Su propio «sobrehistoricismo» se deduce de su historicismo humanitarista, que presupone que cabe hacer Historia «desde la Humanidad». ¿De verdad se ha leído España frente a Europa? Me parece que somos de la misma generación, pero no «leemos» igual.

Su peculiar preferencia por la vocación de historiador (como la de muchos de los discípulos de Tuñón de Lara) encubre una ideología apátrida, internacionalista. Su «pro-fesión» le permitiría vislumbrar la realidad (política) desde plataformas sublimes, por encima de patrioterismos (reaccionarios).

Nuestro purísimo historiador no milita en ningún partido, pero ¿qué piensa de la «autodeterminación de los pueblos»? ¿Cree que el plan Ibarreche (o debemos decir «Ibarretxe», como hace él) es aceptable, aunque se desarrolle sin «violencia»? ¿Y del «plan Maragall», qué piensa? ¿Le trae sin cuidado con tal de seguir historiografiando? No queremos ser impertinentes, simplemente saber algo más de su «racionalidad histórica» y política.

Sus consideraciones sobre la posible vinculación de sus cuatro contrincantes (homogeneizados) con algún «partido x (¿Popular? ¿Falange? ¿Comunión Tradicionalista?)», es el remate de la faena, que confirma su visión «maniquea» y simplista de la realidad. ¿Es que, dejando de lado otras consideraciones, para don Enrique son todos equiparables?

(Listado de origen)
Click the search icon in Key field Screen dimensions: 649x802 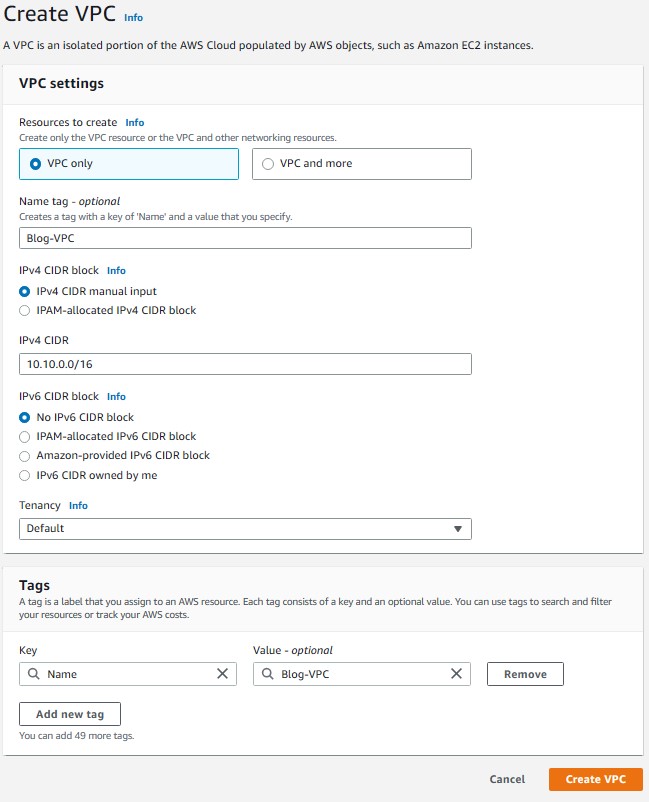[34, 674]
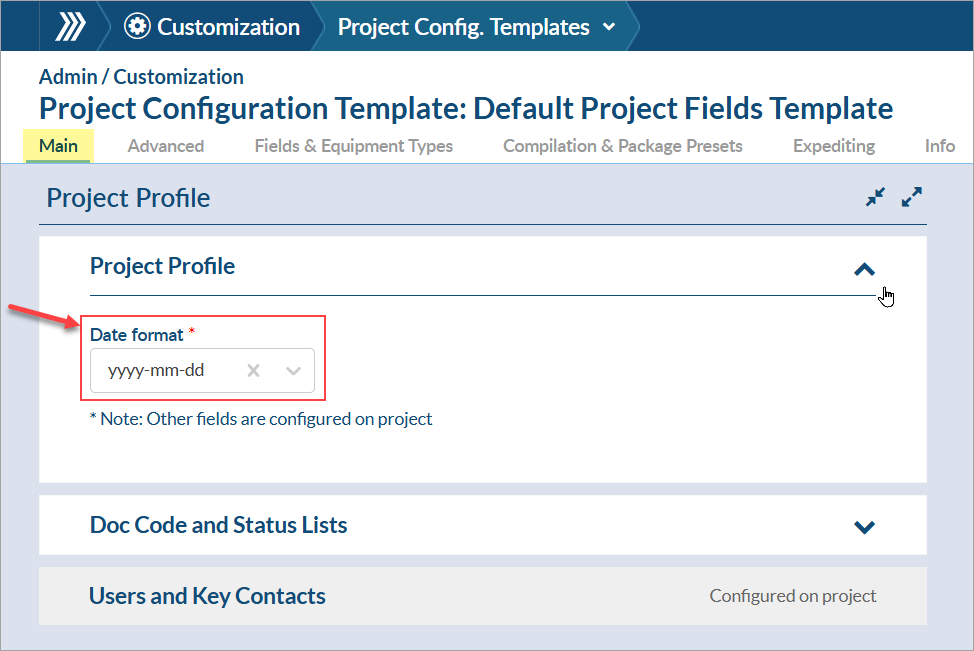Click the Project Profile panel heading
The width and height of the screenshot is (974, 651).
click(x=129, y=198)
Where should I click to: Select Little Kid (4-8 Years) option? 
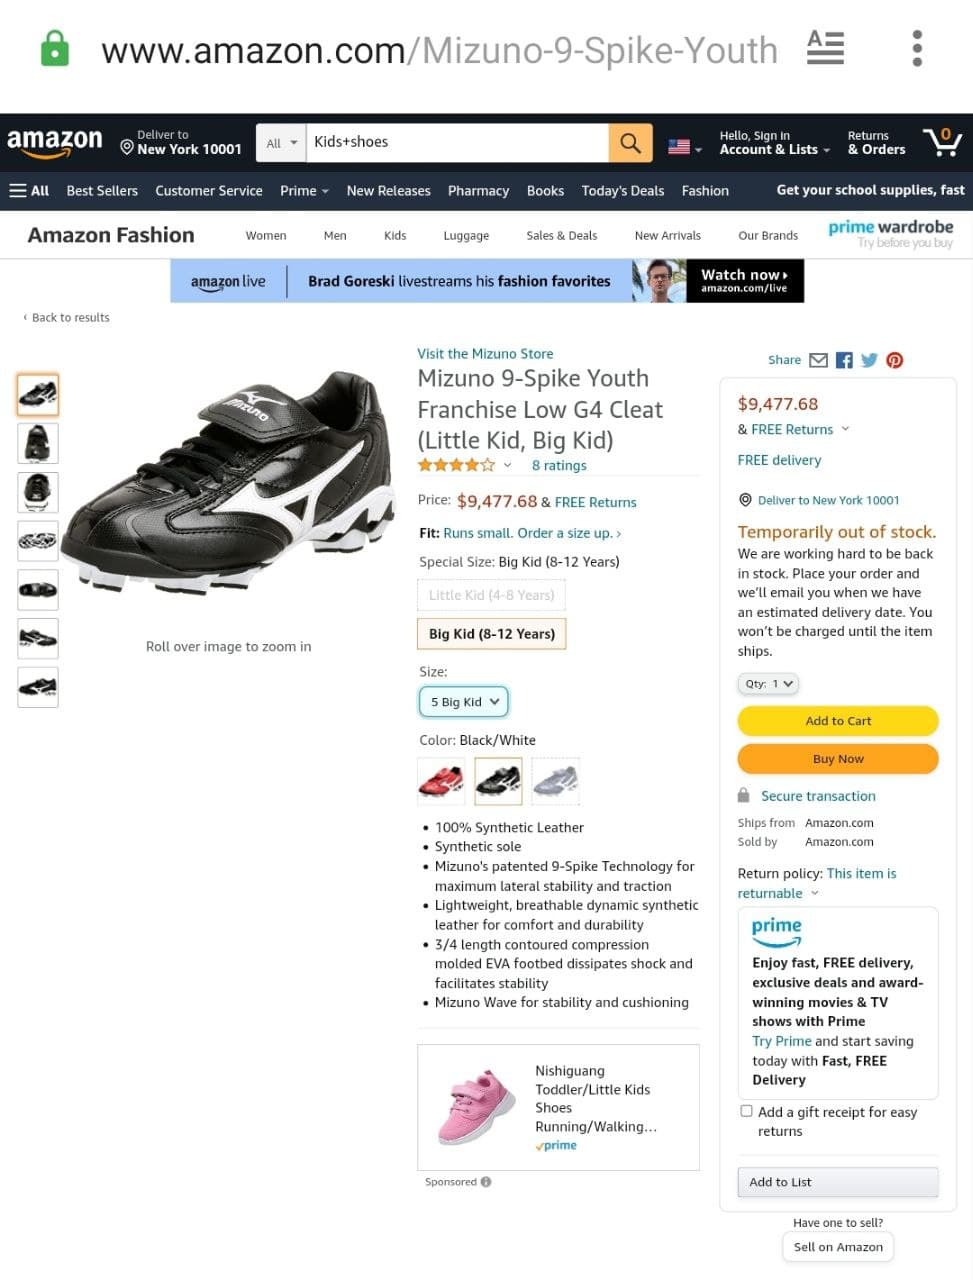491,595
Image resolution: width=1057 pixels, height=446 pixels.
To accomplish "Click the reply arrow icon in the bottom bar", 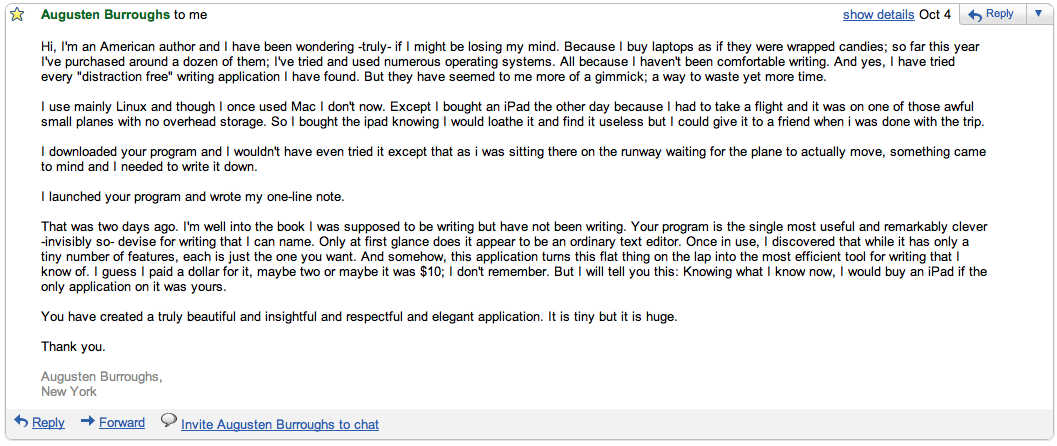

■ **Objetivo 1**:
Resume en dos oraciones el fragmento sobre el historiador.
■ **Objetivo 2**:
Repite del fragmento sobre el historiador el pasaje que empieza con «Sus consideraciones sobre» y sigue hasta «son todos equiparables?».
■ **Objetivo 3**:
Continúa el fragmento sobre el historiador a partir de su última oración.
El listado no hace falta para este trabajo.

■ **Respuesta del ejercicio 1**:
El texto atribuye al historiador un historicismo humanitarista y afirma que su preferencia por la vocación de historiador encubre una ideología apátrida e internacionalista. Le pregunta qué piensa de la autodeterminación de los pueblos y de los planes Ibarreche y Maragall, y sostiene que su sugerencia de vincular a sus cuatro contrincantes con algún partido confirma una visión maniquea y simplista de la realidad.

■ **Respuesta del ejercicio 2**:
Sus consideraciones sobre la posible vinculación de sus cuatro contrincantes (homogeneizados) con algún «partido x (¿Popular? ¿Falange? ¿Comunión Tradicionalista?)», es el remate de la faena, que confirma su visión «maniquea» y simplista de la realidad. ¿Es que, dejando de lado otras consideraciones, para don Enrique son todos equiparables?

■ **Respuesta del ejercicio 3**:
Nuestro leal contrincante no parece entender lo que dice sobre los «títulos necesarios» (que no tienen por qué ser de «filiación») para juzgar las preferencias políticas de sus contemporáneos. No ve que los méritos argumentativos (en el terreno en el que nos movemos, de filosofía de la historia) tienen mucho que ver con el tipo de «implantación política» de la conciencia filosófica. Pero no sabemos si también reduce (aunque sea propagandísticamente) la política a la ética (eticismo), como hicieron todos los voceros «contra la guerra», y como dijimos del Sr. Cardona en El Catoblepas 23:1 al hablar del Síndrome de Pacifismo Fundamentalista.

En relación a la reseña de don Enrique sobre la obra de Radosh, publicada sin su consentimiento en Barataria Virtual, tenemos que darle las gracias por permitir que, a pesar de todo, la hayamos podido compartir tan fácilmente. Pero lo más interesante hubiera sido que contestase a nuestras críticas sobre su contenido, y así habría puesto de manifiesto, aún más, su generosidad.

Y en lo relativo a la publicación de la revista Ayer pienso que de mayo a noviembre hay tiempo suficiente para haber introducido una nota en la que se avisase al lector de que el texto que leía había sido publicado con anterioridad en El Catoblepas y dentro de una «polémica» (más aún teniendo en cuenta que tuvo permiso de los editores de la revista). Pero quizá tenga razón don Enrique, y seamos demasiado exigentes con su lealtad (especialmente hacia los lectores).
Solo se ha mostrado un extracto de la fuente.